**WHAT IS NEEDED:** Your answer should be the entries, repeated exactly.

(Recorded data)
┌──

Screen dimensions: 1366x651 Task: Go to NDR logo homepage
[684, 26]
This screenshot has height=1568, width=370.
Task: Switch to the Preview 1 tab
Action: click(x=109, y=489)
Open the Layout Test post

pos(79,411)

└──

**REPLY TO THE EXERCISE:**
Screen dimensions: 1366x651 Task: Go to NDR logo homepage
[684, 26]
This screenshot has height=1568, width=370.
Task: Switch to the Preview 1 tab
Action: click(x=109, y=489)
Open the Layout Test post

pos(79,411)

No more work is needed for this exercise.